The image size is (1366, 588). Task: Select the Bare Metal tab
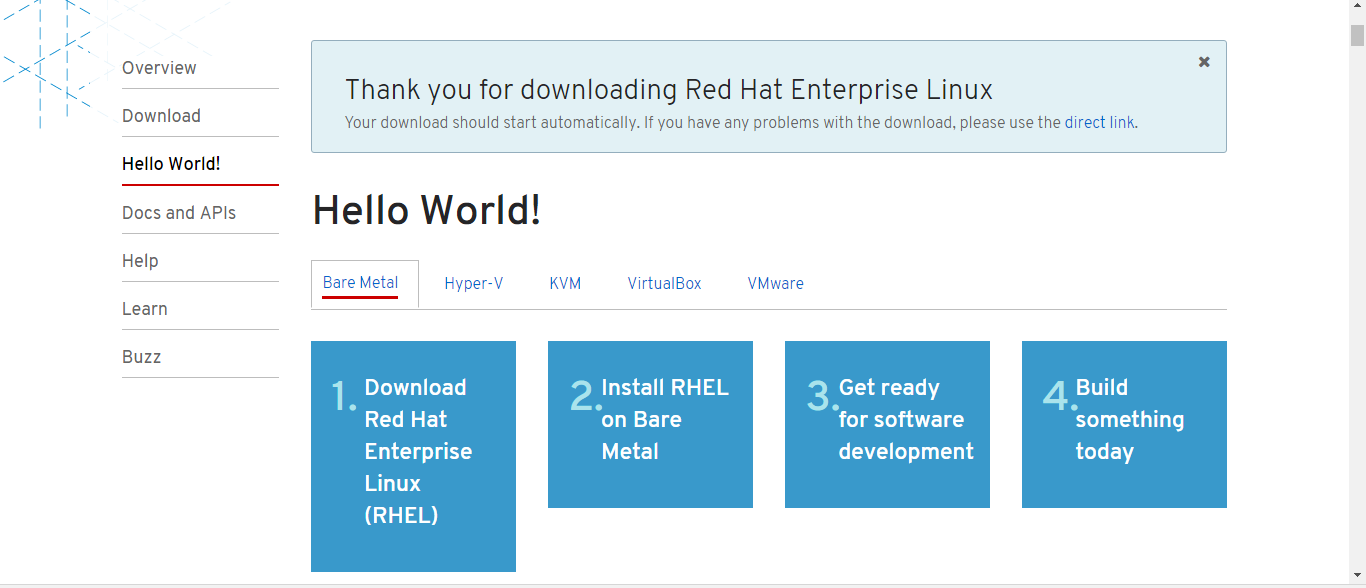tap(361, 283)
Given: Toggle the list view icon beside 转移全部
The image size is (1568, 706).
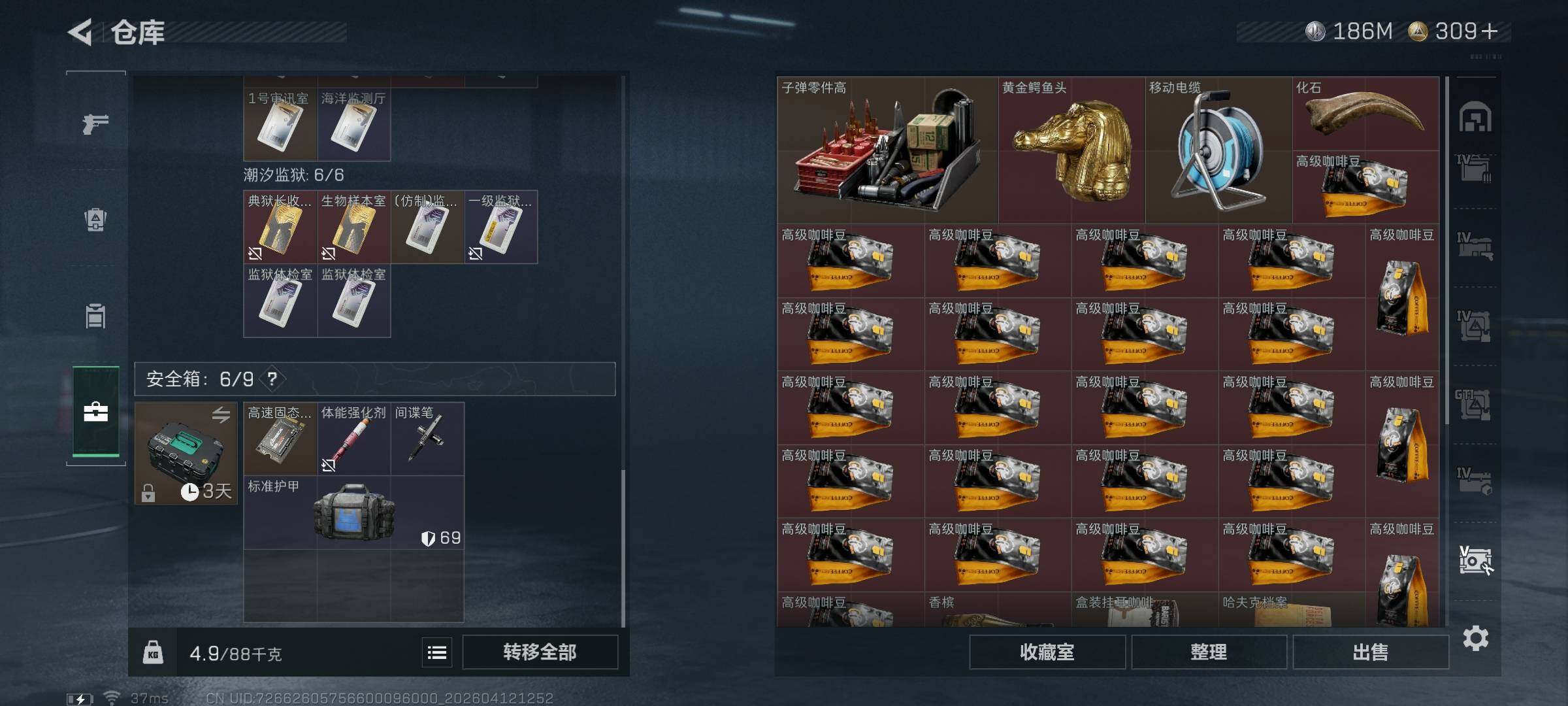Looking at the screenshot, I should pyautogui.click(x=437, y=652).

● **Exercise brief**
The records above, copied word for word without the pictures, are what should be output.

● **Answer section**
The image size is (1366, 588). Task: Select the Bare Metal tab
tap(361, 283)
Given: Toggle the list view icon beside 转移全部
The image size is (1568, 706).
Looking at the screenshot, I should pyautogui.click(x=437, y=652).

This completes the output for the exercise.